--- SOURCE RECORDS Enclosed Below ---
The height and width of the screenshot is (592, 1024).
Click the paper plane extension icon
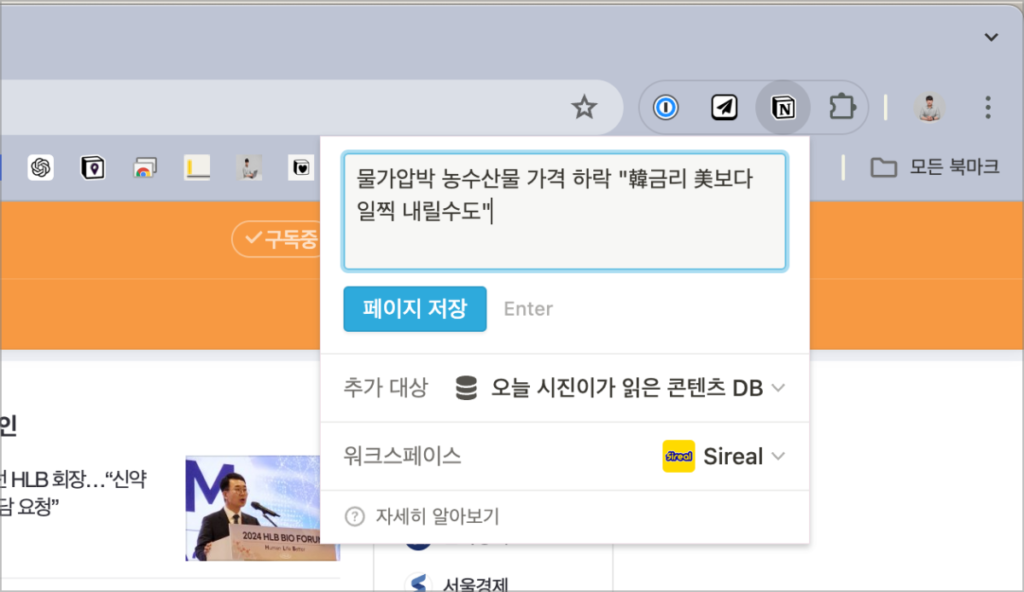point(724,107)
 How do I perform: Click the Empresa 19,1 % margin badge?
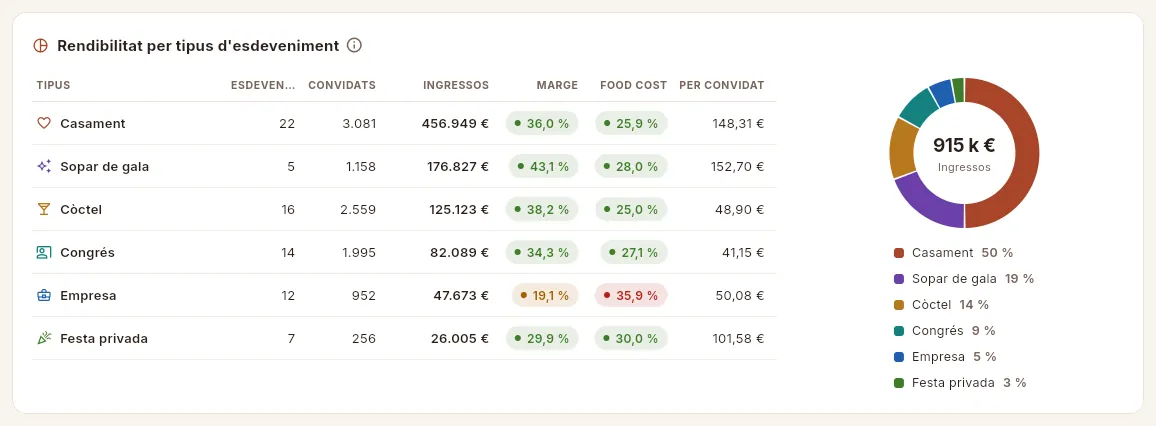(x=544, y=296)

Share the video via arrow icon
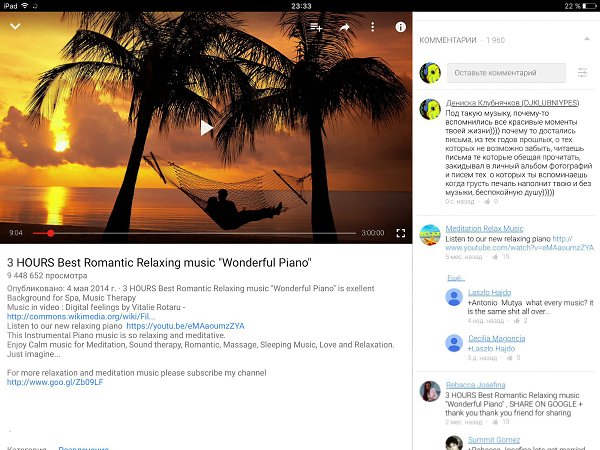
--- End of Enclosed SOURCE RECORDS ---
:: WORK TASK ::
Starting with the line that contains "Click the paper plane extension icon", repeat each line exactly until the listing ends, including the last one. Leave pictures out.

:: TASK OUTPUT ::
Click the paper plane extension icon
point(724,107)
 How do I perform: Click the Empresa 19,1 % margin badge?
(x=544, y=296)

Share the video via arrow icon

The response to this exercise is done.